Yes, I also do not understand what this scaling is good for. I don’t know if there is a difference in the Linux and Windows versions, but so far I’ve only looked at the tabulated absolute counter readings when I’ve profiled my own code.

If the code is 55% computation bounded on the 9600GT, it would be memory bounded on the Tesla. That might actually get close to the numbers you are seeing.

So accesses within a warp would be to consecutive elements, but aligned only if [font=“Courier New”]kernel_data.stride[0][/font] were a multiple of 16. This apparently is the case, as otherwise the reads would not be coalesced on the 9600GT. Is this reasoning correct?

Non-aligned accesses would probably explain some of the discrepancy, as obviously they need different treatment in read and write accesses (this might also explain the asymmetry in the performance counter definitions).

By the way, type (size) is [font=“Courier New”]kernel_data.data[0][/font]?

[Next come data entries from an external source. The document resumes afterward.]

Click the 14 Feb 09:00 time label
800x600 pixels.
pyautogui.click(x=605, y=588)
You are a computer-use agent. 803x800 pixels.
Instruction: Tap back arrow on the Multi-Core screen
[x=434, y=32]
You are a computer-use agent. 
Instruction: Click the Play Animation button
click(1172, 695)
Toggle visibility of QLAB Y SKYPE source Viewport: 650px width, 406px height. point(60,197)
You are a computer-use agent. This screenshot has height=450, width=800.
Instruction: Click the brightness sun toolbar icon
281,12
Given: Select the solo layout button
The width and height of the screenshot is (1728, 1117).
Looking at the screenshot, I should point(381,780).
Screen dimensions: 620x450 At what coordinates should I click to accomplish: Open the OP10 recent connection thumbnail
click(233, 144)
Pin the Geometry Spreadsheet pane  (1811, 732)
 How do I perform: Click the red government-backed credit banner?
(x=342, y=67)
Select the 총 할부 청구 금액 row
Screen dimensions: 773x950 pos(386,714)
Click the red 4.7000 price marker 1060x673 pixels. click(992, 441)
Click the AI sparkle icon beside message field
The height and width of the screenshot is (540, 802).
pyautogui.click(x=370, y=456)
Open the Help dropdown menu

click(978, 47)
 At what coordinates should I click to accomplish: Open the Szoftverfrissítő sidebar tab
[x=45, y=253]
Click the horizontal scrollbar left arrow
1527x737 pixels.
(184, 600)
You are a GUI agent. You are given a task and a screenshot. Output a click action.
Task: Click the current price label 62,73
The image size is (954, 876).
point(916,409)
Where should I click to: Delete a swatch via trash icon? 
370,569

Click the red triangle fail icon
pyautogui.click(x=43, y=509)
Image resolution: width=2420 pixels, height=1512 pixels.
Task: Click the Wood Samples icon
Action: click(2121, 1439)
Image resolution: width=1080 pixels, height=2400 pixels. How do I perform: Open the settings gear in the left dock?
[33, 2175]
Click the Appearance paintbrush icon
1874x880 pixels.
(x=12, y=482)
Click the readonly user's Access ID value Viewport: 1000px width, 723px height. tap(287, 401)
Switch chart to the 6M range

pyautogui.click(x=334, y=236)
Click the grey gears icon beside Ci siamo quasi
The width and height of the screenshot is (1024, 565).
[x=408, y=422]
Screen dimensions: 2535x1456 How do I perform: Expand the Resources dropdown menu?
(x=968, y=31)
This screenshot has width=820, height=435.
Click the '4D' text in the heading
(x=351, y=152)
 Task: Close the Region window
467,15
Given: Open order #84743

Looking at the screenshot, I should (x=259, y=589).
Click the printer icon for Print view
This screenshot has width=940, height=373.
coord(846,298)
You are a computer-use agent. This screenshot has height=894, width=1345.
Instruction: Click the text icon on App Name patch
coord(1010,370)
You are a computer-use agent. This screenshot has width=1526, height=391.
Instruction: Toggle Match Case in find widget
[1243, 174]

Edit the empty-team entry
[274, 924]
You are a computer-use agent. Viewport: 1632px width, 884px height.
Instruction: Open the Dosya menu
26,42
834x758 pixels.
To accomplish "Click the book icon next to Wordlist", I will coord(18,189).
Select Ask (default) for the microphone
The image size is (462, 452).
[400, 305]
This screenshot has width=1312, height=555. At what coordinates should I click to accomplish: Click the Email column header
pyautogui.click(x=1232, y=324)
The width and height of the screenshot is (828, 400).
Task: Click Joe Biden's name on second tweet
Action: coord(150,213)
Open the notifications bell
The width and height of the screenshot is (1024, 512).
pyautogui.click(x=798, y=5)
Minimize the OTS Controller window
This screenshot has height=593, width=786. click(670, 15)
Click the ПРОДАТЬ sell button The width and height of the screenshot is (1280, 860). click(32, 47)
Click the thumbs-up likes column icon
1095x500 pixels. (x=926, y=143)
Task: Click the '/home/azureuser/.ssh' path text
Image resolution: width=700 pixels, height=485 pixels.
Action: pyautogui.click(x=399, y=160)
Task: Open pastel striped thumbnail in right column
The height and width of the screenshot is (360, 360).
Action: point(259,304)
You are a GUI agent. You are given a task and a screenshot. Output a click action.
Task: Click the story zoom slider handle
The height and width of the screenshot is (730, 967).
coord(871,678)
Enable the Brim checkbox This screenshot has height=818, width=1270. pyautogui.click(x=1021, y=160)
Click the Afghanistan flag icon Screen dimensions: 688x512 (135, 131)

Could you explain what is your reasoning behind this ?

I’m using cudatemplate’s Cuda::DeviceMemoryPitched3D of type int (that 32 bits as indicated in the CUDA programming guide). Up to my understanding (and speed tests) pitched memory takes care of aligning the memory.

Never mind. Reading your initial post I see that I misunderstood your post. 55% is the time spent in the compute-bound kernel, not the amount of computation in that kernel.

Which makes me wonder however whether the whole program is dominated by other delays like PCIe transfer times. I find the “GPU time width plot” with timestamps enabled quite useful to assess that. Comparing those for both devices might give an idea which part of the program falls short of the speedup expectation.

Thank you all for your participation on this thread. Via this small reply I will try to summarise the “final answer” to my two original questions.

Regarding the weird profiler output between the two GPUs this was explained because:

    The profiler plots per function provides counts not timings

    The counts are scaled depending on the kind of memory access they do. So the counts between memory access and instructions cannot be directly compared. To my eyes this is a (documented) bug of the profiler.

If finally noticed that the performances does increase, but only when I use a larger data volume. When doubling the data volume, then the Teslta GPU provides a 2x performance boost over the 9600GT GPU (and a 80 times boost compared to a single CPU core).

So the lesson was: when testing for speed between GPUs, test it will “large data volume”.

Probably at low data volume my code is not correctly occupying all the resources of the GPU, or some kind of latency is taking over compared to computation time. The fact is, that I mainly care about the large volume case, and I was only testing on small volumes to iterate the tests faster. No I know that this was a mistake.

Again, thanks you all for the support.